- [WORK TASK]:
Every record must be copied out exactly.
[Opening DATA FOR THE TASK section]
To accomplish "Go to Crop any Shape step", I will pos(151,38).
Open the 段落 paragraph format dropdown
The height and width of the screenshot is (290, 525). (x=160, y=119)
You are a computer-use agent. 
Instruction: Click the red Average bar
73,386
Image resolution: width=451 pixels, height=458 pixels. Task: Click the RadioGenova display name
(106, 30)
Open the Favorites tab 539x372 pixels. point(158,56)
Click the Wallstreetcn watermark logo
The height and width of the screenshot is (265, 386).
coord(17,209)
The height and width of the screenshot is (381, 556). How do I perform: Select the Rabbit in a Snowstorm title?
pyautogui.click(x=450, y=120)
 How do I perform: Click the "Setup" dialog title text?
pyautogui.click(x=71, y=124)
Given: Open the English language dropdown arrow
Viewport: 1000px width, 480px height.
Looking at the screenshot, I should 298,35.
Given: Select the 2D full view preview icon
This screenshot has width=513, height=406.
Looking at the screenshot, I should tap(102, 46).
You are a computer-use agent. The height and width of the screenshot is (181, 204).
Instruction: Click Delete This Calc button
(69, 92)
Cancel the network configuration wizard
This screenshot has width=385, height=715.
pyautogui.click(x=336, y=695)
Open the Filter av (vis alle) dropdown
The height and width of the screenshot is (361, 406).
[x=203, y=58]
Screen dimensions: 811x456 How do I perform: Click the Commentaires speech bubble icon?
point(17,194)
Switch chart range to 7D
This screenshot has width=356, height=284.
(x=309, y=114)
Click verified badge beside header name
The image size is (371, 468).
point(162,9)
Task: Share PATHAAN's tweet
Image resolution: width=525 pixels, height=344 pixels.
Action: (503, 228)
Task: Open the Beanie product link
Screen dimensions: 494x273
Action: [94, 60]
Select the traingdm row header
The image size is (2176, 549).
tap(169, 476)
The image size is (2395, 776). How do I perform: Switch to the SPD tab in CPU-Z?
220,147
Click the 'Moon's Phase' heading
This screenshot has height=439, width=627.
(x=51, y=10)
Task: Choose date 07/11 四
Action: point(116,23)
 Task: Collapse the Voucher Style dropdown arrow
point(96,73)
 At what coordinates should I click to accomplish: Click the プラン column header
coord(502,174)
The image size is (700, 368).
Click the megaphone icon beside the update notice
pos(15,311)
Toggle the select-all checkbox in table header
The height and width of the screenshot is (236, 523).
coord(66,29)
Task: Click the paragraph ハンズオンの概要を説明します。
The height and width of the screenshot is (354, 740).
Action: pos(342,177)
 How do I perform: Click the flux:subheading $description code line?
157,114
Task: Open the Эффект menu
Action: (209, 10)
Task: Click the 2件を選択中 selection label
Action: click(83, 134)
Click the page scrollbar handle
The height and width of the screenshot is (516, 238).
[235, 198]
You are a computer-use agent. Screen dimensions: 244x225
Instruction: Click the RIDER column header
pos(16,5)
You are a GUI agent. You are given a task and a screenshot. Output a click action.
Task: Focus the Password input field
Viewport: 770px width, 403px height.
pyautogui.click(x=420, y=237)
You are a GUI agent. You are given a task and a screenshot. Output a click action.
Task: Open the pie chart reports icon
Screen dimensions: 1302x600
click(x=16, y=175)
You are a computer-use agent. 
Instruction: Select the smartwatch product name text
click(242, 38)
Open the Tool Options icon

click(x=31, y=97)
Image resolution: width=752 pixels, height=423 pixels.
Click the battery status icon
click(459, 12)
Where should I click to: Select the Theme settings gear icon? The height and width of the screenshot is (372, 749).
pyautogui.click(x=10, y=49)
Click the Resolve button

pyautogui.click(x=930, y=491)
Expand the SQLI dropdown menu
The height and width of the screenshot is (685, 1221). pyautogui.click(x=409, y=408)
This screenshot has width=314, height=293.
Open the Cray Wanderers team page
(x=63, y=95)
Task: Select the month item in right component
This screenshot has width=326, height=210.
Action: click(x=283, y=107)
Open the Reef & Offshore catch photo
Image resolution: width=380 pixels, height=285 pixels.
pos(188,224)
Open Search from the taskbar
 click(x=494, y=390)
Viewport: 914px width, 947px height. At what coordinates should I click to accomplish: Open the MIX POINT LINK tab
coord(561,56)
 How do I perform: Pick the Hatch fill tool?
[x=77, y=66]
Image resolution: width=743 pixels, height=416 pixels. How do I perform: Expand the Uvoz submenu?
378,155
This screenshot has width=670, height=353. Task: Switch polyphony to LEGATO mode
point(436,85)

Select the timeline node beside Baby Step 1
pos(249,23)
[Closing DATA FOR THE TASK section]
- [THE COMPLETED TASK]:
To accomplish "Go to Crop any Shape step", I will pos(151,38).
Open the 段落 paragraph format dropdown
The height and width of the screenshot is (290, 525). (x=160, y=119)
You are a computer-use agent. 
Instruction: Click the red Average bar
73,386
Image resolution: width=451 pixels, height=458 pixels. Task: Click the RadioGenova display name
(106, 30)
Open the Favorites tab 539x372 pixels. point(158,56)
Click the Wallstreetcn watermark logo
The height and width of the screenshot is (265, 386).
coord(17,209)
The height and width of the screenshot is (381, 556). How do I perform: Select the Rabbit in a Snowstorm title?
pyautogui.click(x=450, y=120)
 How do I perform: Click the "Setup" dialog title text?
pyautogui.click(x=71, y=124)
Given: Open the English language dropdown arrow
Viewport: 1000px width, 480px height.
Looking at the screenshot, I should 298,35.
Given: Select the 2D full view preview icon
This screenshot has width=513, height=406.
Looking at the screenshot, I should tap(102, 46).
You are a computer-use agent. The height and width of the screenshot is (181, 204).
Instruction: Click Delete This Calc button
(69, 92)
Cancel the network configuration wizard
This screenshot has width=385, height=715.
pyautogui.click(x=336, y=695)
Open the Filter av (vis alle) dropdown
The height and width of the screenshot is (361, 406).
[x=203, y=58]
Screen dimensions: 811x456 How do I perform: Click the Commentaires speech bubble icon?
point(17,194)
Switch chart range to 7D
This screenshot has width=356, height=284.
(x=309, y=114)
Click verified badge beside header name
The image size is (371, 468).
point(162,9)
Task: Share PATHAAN's tweet
Image resolution: width=525 pixels, height=344 pixels.
Action: (503, 228)
Task: Open the Beanie product link
Screen dimensions: 494x273
Action: [94, 60]
Select the traingdm row header
The image size is (2176, 549).
tap(169, 476)
The image size is (2395, 776). How do I perform: Switch to the SPD tab in CPU-Z?
220,147
Click the 'Moon's Phase' heading
This screenshot has height=439, width=627.
(x=51, y=10)
Task: Choose date 07/11 四
Action: point(116,23)
 Task: Collapse the Voucher Style dropdown arrow
point(96,73)
 At what coordinates should I click to accomplish: Click the プラン column header
coord(502,174)
The image size is (700, 368).
Click the megaphone icon beside the update notice
pos(15,311)
Toggle the select-all checkbox in table header
The height and width of the screenshot is (236, 523).
coord(66,29)
Task: Click the paragraph ハンズオンの概要を説明します。
The height and width of the screenshot is (354, 740).
Action: pos(342,177)
 How do I perform: Click the flux:subheading $description code line?
157,114
Task: Open the Эффект menu
Action: (209, 10)
Task: Click the 2件を選択中 selection label
Action: click(83, 134)
Click the page scrollbar handle
The height and width of the screenshot is (516, 238).
[235, 198]
You are a computer-use agent. Screen dimensions: 244x225
Instruction: Click the RIDER column header
pos(16,5)
You are a GUI agent. You are given a task and a screenshot. Output a click action.
Task: Focus the Password input field
Viewport: 770px width, 403px height.
pyautogui.click(x=420, y=237)
You are a GUI agent. You are given a task and a screenshot. Output a click action.
Task: Open the pie chart reports icon
Screen dimensions: 1302x600
click(x=16, y=175)
You are a computer-use agent. 
Instruction: Select the smartwatch product name text
click(242, 38)
Open the Tool Options icon

click(x=31, y=97)
Image resolution: width=752 pixels, height=423 pixels.
Click the battery status icon
click(459, 12)
Where should I click to: Select the Theme settings gear icon? The height and width of the screenshot is (372, 749).
pyautogui.click(x=10, y=49)
Click the Resolve button

pyautogui.click(x=930, y=491)
Expand the SQLI dropdown menu
The height and width of the screenshot is (685, 1221). pyautogui.click(x=409, y=408)
This screenshot has width=314, height=293.
Open the Cray Wanderers team page
(x=63, y=95)
Task: Select the month item in right component
This screenshot has width=326, height=210.
Action: click(x=283, y=107)
Open the Reef & Offshore catch photo
Image resolution: width=380 pixels, height=285 pixels.
pos(188,224)
Open Search from the taskbar
 click(x=494, y=390)
Viewport: 914px width, 947px height. At what coordinates should I click to accomplish: Open the MIX POINT LINK tab
coord(561,56)
 How do I perform: Pick the Hatch fill tool?
[x=77, y=66]
Image resolution: width=743 pixels, height=416 pixels. How do I perform: Expand the Uvoz submenu?
378,155
This screenshot has width=670, height=353. Task: Switch polyphony to LEGATO mode
point(436,85)

Select the timeline node beside Baby Step 1
pos(249,23)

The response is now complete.